The Natural Storyteller: Wildlife Tales for Telling by Georgiana Keable
Hawthorn Press, 978-1907359804, 176 pp. 2017
I’m not a storyteller myself, but it’s something I’ve long been interested in. One of the problems storytellers face is that many people assume it’s a thing you do for children, rather than an all-ages activity, and that’s one of the many reasons that The Natural Storyteller is such a good book — it’s a book for children that demonstrates why storytelling is for everyone. Our pagan ancestors told stories, and storytelling has been an important part of most human cultures. These days, we all too often live in fragmented ways, as passive consumers of amusement. Storytelling is active, a lively engagement with the world and with each other, and author Georgiana Keable makes the case for why we need that in our lives, and why we are much the poorer without it. She also makes the case for the power and importance of ecological storytelling.
The blurb on the back of the book is about children and storytelling, which left me expecting this to be a book for parents and educators, but it isn’t. Once you get inside, and beyond Hugh Lupton’s foreword, this is a book written for children and addressed to them. As an adult, I still found it readable, because there’s nothing condescending in the tone. Much of the advice that is relevant for children who would be storytellers is also relevant to adults, particularly questions of how to source, learn, and present material.
The stories in The Natural Storyteller are numerous and come from around the world. Some are ancient and traditional, some are modern re-workings of old tales, and some are completely new. It’s a really good and diverse mix, which manages to include a vast array of cultures without any issue of appropriation. It’s a really good demonstration of how broad, how ancient, and how integral to human life storytelling is. There are stories about storytelling, too, getting across the idea that we all have stories, and we all have needs that can be met through the sharing of stories. Most of the stories are quite short, which makes them easy for a beginner storyteller to learn. On the whole, the stories are positive and upbeat, although there are some sad ones. There isn’t a lot of violence — these are tales where violence is a problem to be solved, rather than a solution, which I very much liked. The core message is about cooperation, compassion, care, and creative solutions.
One of the reasons I am not a storyteller myself is that I’d never figured out how to practice a story. I wouldn’t want to learn by rote — that’s a lot of work, and seems a bit dry for my tastes. What author Georgiana Keable does, in small commentaries between stories, is to ply the reader with information about how to become a teller. She writes about how to get inside a story and understand it, how to inhabit it and make it your own, how to learn it and express it. She encourages would-be story tellers to really get inside the tales they want to tell, and gives them the tools to do that. It shows that storytelling is more than a feat of memory, it’s about the stories you choose to make part of yourself and how you share them.
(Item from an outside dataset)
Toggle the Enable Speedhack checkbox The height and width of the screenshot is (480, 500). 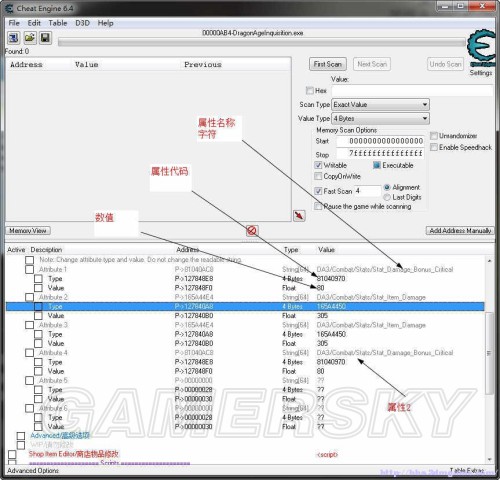pos(434,147)
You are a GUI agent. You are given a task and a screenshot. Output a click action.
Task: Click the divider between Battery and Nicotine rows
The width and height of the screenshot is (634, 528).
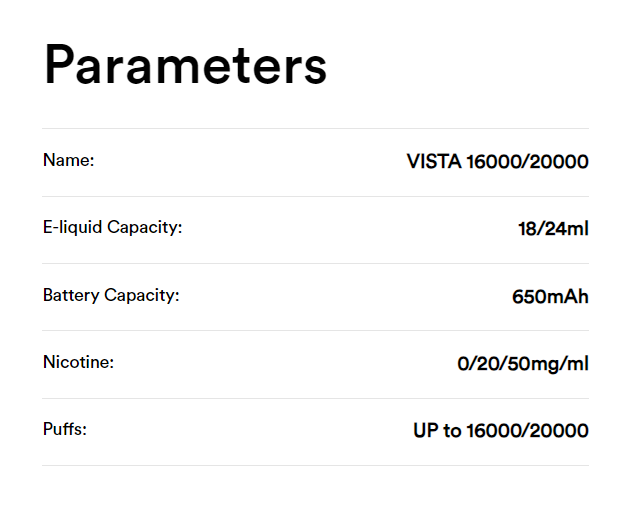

Many of the tales in this book capture something of the relationship between human and not-human. The need for balance, care, and respect comes through loud and clear, in traditional and modern stories alike. Part of the reason that modern humans are so destructive is that we have stories of market and economy, of growth and consumption, that let us imagine ourselves as users of the world, not as participants in it. While there are increasing numbers of voices speaking up against this, that kind of activism is hard work and often exhausting. Sometimes we can get the message across more effectively by telling stories, and by re-storying our culture with tales that help us form healthier relationships with the world we live in. This book offers many such stories, and opens the door to even more — the stories we need now are often old stories that we have let go of.
I think The Natural Storyteller is a brilliant book for young people, but it doesn’t end there. Anyone interested in storytelling as an art form, but doesn’t know how to get started, would find this an excellent place to begin. I can very much recommended it for anyone starting down the Bard path, and anyone interested in finding emotionally sustainable approaches to activism. It’s an uplifting read that will leave you with a sense of possibility and optimism — something I think we could all do with right now.